Des structures contestables sur le plan fiscal
Le texte ne précise pas s'il est fait référence à un transfert entre prêteurs ou si le transfert à un autre emprunteur (la définition de société affiliée fournie par le modèle ne donne pas d’indication à ce sujet) peut aussi être envisagé. Si tel devait être le cas, il faudra garder à l’esprit que de telles solutions peuvent conduire à la mise en place de structures contestables sur le plan fiscal, car reposant sur un contournement des moyens de lutte contre l’évasion fiscale. Ceci rendrait bien entendu illusoire les possibilités offertes par ce dispositif.

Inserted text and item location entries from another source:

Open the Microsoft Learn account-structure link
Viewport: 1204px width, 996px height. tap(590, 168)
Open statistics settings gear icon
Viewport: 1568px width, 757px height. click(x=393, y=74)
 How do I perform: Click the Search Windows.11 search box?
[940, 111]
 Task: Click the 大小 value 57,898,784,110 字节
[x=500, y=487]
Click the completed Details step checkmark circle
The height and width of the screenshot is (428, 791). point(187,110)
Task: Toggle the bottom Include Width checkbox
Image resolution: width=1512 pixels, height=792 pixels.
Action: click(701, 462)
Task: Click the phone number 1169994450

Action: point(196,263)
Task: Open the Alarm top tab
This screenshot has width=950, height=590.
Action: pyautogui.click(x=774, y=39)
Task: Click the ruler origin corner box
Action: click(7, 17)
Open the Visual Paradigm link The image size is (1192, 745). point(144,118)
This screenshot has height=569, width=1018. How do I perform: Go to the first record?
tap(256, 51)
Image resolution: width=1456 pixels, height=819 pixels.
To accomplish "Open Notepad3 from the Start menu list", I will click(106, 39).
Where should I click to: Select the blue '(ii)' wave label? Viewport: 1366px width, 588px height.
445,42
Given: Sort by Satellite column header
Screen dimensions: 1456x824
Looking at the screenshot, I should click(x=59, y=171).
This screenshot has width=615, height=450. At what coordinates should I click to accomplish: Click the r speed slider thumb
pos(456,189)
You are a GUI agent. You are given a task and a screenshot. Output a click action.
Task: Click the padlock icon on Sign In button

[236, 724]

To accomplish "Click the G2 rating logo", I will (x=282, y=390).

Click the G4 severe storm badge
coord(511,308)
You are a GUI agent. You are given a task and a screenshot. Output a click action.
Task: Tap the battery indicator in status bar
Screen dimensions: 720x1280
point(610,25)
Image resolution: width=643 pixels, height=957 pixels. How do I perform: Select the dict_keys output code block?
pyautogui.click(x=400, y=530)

Ces questions ont déjà été abordées devant les juridictions britanniques s’agissant du cas de la société Indofood. À la suite d’un alourdissement d’une retenue à la source, les obligations émises pouvaient être remboursées de manière anticipée, à condition qu’aient été examinées toutes les possibilités d’éviter ce surcoût fiscal. Selon le représentant des prêteurs, tel aurait été le cas si une société avait été interposée entre l’emprunteur et les prêteurs. La High Court of Justice d’Angleterre et du pays de Galles ne leur a pas donné raison en considérant que cette interposition ne permettait pas d’atteindre l’objectif poursuivi, compte tenu du risque de remise en cause fiscal, et a validé le remboursement.
Peut-on pour autant considérer que le même raisonnement pourrait être suivi dans le cas de la retenue sur les paiements à destination des ETNC, si l’on cherchait à l’éviter par l’interposition d’un intermédiaire entre l’emprunteur français et le prêteur établi dans un ETNC, étant entendu que cet intermédiaire serait établi dans un État tiers ne figurant pas sur la liste des ETNC ?
La réponse ne nous paraît pas aussi évidente que dans le cas d’Indofood, en raison même de la nature spécifique du régime de la retenue à la source issu de la loi de finances pour 2009. La raison de ce prélèvement n’est pas tant d’attribuer un droit d’imposition à la France que de mettre en place un mécanisme visant à dissuader les débiteurs établis en France de verser des intérêts dans des États ou territoires dont l’opacité fiscale est un obstacle à l’identification des bénéficiaires effectifs des revenus ou de l’origine des fonds prêtés. Le dispositif mis en place ne considère que les paiements directs vers les ETNC et l’on peut penser qu’il revient à l’État de l’intermédiaire de sanctionner le paiement que ce dernier effectue vers l’ETNC. Il n’est toutefois pas certain que ce type de solution ne soit pas attaquable sur le terrain de la fraude à la loi dans la mesure où l’intention du législateur est, avec ces textes, d’assurer une totale transparence des flux financiers internationaux.
Sans illusion
On le voit, la mise en place des mesures d’atténuation n’est pas sans soulever de nombreuses questions et les rédacteurs du nouveau modèle LMA ne semblent avoir d’illusion ni sur la simplicité de ces dernières, ni sur l’efficacité des solutions évoquées dans leur texte. Une note annexe à l’article 16.1 « Atténuation » précise en effet que les obligations des prêteurs au titre de cet article 16.1 pourront être renforcées en faveur de l’emprunteur si, lors de la mise en place du prêt, il existe un risque que le prêteur soit par la suite domicilié dans un ETNC.